The UK's plan to leave Euratom has thrown into doubt the future of the Joint European Torus (JET), a nuclear-fusion facility in Culham, UK. Credit: UKAEA/CC BY 4.0

Scientists are shocked and angry at the UK government’s sudden confirmation on 26 January that it wants to pull out of the European Atomic Energy Community, or Euratom, as part of its arrangements for Brexit.

Depending on whether and how the United Kingdom negotiates a way back in to the organization, the move could endanger British participation in the world’s largest fusion experiment, the International Thermonuclear Experimental Reactor (ITER) in southern France. It could also curtail operations at the Joint European Torus (JET), a nuclear-fusion facility in Culham, UK. The facility is a half-sized version of ITER and acts as a test bed for it; it currently receives around €56 million ($60 million) annually from Euratom.

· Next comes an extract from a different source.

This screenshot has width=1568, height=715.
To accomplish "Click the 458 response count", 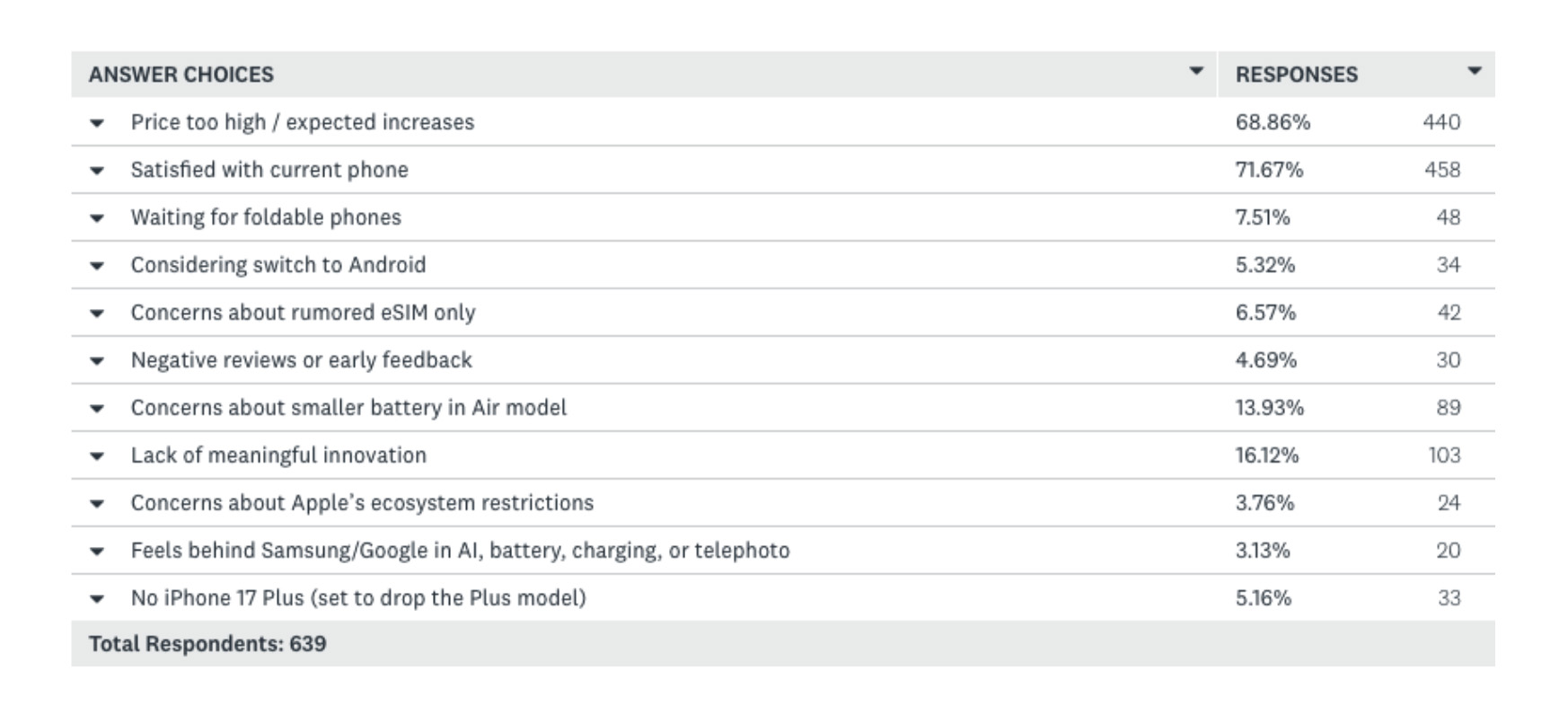I will [x=1442, y=170].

“It is simply bonkers to leave Euratom,” says Steven Cowley, a theoretical physicist at the University of Oxford who until last year was director of the Culham Centre for Fusion Energy, which hosts JET.

“This has happened without discussion or analysis. It’s left us in shock. Not the behaviour of a transparent government,” tweeted Scientists4EU, a UK lobby group originally set up to campaign against the UK’s exit from the European Union.

The Culham Centre’s current chief executive, Ian Chapman, told Nature that — after meeting with government officials — he is sure that the United Kingdom has no intention of drawing back from nuclear research and development or civil nuclear programmes. “There’s no indication that this means we’re stopping our nuclear programme, far from it,” says Chapman, who is also chief executive of the UK Atomic Energy Authority.

The United Kingdom will have to change how it participates in these programmes, however. “There’s still a commitment from the government to think about how we can put in place arrangements to continue running JET, and to continue participating in the ITER programme,” Chapman says.

“The nuclear industry remains of key strategic importance to the UK and our withdrawal from the Euratom Treaty in no way diminishes our nuclear ambitions”, a spokesperson from the Department for Business, Energy and Industrial Strategy says.

Quiet announcement

Euratom predates the formation of the EU. But the two are legally entangled, and experts had predicted that Brexit would probably mean that the United Kingdom would also leave Euratom.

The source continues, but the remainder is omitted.